Esnaf: 100 liraya sattığım bir elbise vardı. Şu anda kendim 100 liraya alıyorum. Şu anda artışlar çok yüksek, insanların da alım güçleri çok düşük. Biz burada akşama (kadar) 50 lira (kazanıyoruz). İnsanlar zannediyor ki 50 lira şu anda çok yüksek para. 50 lira, kazanırken çok yüksek, para harcarken 5 lira gibi.
“DÜKKANI AYLARCA AÇMADIĞIM GÜNLER OLDU”
Akşener: İşler nasıl?
Esnaf: Şükür diyelim ama yok.
Akşener: Pandemi veya onun öncesinde ekonomik bir kırılganlık vardı. Onlardan nasıl etkilendiniz?
Esnaf: Çok etkilendik. Ben zaman zaman yaşım itibariyle dükkanı hiç açmadığım, aylarca açmadığım günler oldu.
“BİZ BİTTİK, BİZİ KURTARIN, BİZ BU ADAMLARDAN ÖLDÜK”
Çiftçi: Biz bittik, bizi kurtarın. Biz bu adamlardan öldük. Canımıza susadık. Tarlamız da öldü kendimiz de öldük. Bize yardımcı olun. Biz bittik, Hayatımız söndü.
Akşener: Vay be.
Çiftçi: 40 derece sıcağın altına çalışıyoruz, beş kuruş para geçmiyor elimize, bizi kurtarın başkanım.”
“BEN TÜRKİYE’DE YAŞAMAK İSTEMİYORUM”
Bir üniversite öğrencisi ise Akşener’e şunları söyledi:
“Türk Halkbilimi öğrencisiyim.

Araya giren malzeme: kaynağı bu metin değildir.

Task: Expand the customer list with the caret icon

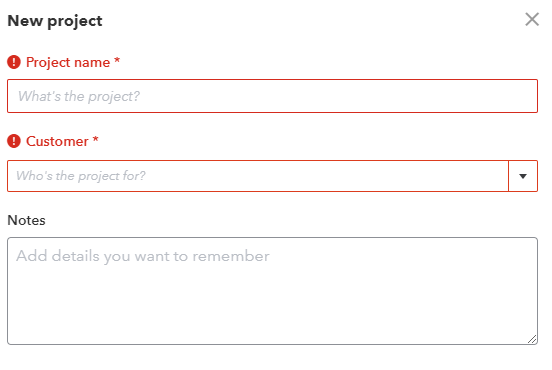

Akademide kalsak liyakat yok, atanmayı denesek atanamıyoruz, ekonomiyi konuşmak bile istemiyorum. Ama tek ricam doğayı kurtarın. Ben bu vatanın, milletin evladı değil miyim? Ben hizmet etmek istiyorum. Önüme taş koyuyorlar, kaya koyuyorlar benim. Ben ilerleyemiyorum. Benim arkadaşlarım ilerleyemiyor. Sizden tek ricam, tek isteğim, bu vatanın milletin evladına sahip çıkın. Ben Türk olmaktan gurur duyuyorum, ama ben Türkiye’de yaşamak istemiyorum. Ben vatanımda yaşamak istemiyorum. Türk olmaktan gurur duyup, Türkiye’de yaşamak istemiyorum.”

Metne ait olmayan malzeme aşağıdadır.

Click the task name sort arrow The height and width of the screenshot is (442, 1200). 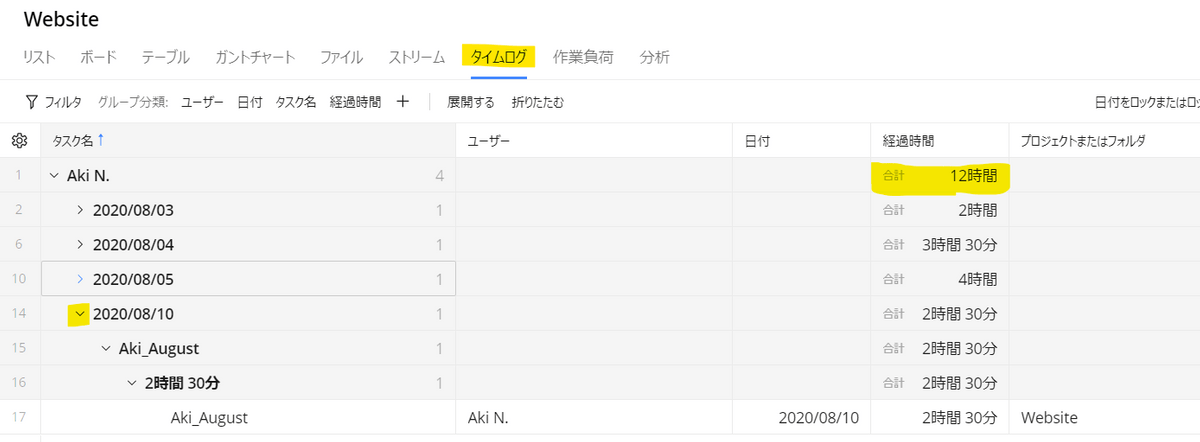tap(100, 141)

"CİVCİV ÇIKTIĞI YUMURTANIN KABUĞUNU UNUTURMUŞ, ŞEKİL BİR-A; BEŞTEPE"
Esnaf ziyaretlerinin ardından, toplanan kalabalığa seslenen Akşener, şunları söyledi:
"Benim kaderim de sandalye üstünde konuşmak. Bir kerecik de şöyle, asortik bir yerde, konfetiler içinde, klimaların altında, ikramların eşliğinde konuşsam ya kardeşim. Bana düşen sandalyenin üstünde konuşmak. Ama iyi ki o düşüyor bana çünkü ben; o zaman sizin aranızdan çıkıp kaybolmuyorum. Çünkü eğer sandalyelerden inip lüks salonlara geçtiğim dakikadan itibaren, yumurtanın o hani derler ya; civciv çıktığı yumurtanın kabuğunu unuturmuş. O kabuğu unutuyorlar. Şekil bir A; Beştepe. Allah bizi sizlerin arasından koparmasın. Allah bizleri sizin karşınızda utandırmasın.
Türkiye’nin tümüne ve bizi yönetenlere anlatmak için yollara düştüm. 20 Ocak 2020. Dükkan dükkan gezdim. O dükkanın içine girdiğim zaman, 20 Ocak 2020’den beri, kapıdan içeri girdiğim dakikadan itibaren, iktidar partisine sövmedim. Onlar benim anama sövdükleri halde sövmedim. Yermedim, kendi partimi övmedim, propaganda yapmadım. Sadece esnafın, çiftçinin, kadının derdini, işsiz gencin derdini dinledim.
Meral Akşener mi geldi?; Tayyip Erdoğan mı geldi? Gelemez ama, geldi. Diğerleri mi geldi. Diyeceksiniz ki; ‘Bize yönelik bunlar ne söylüyor, hangi projeleri var, hangi hizmet anlayışları var? Göreceksiniz takip edeceksiniz ve ondan sonra da oy vereceksiniz. Ve oyunuz midenizde olacak. Oradan alacağız biz o oyu. O kadar kolay oy verdiniz ki bugüne kadar. Onun üzerinden, bunun üzerinden, oculuk üzerinden, buculuk üzerinden oy verdiniz sonuç itibariyle çırak siz çıktınız. Şimdi siz sizi çırak çıkaranlarıçırak çıkaracaksınız. Hastaneyi söyleyeceğim, EYT’yi tekrar söyleyeceğim, yediğiniz kazıkları söyleyeceğim."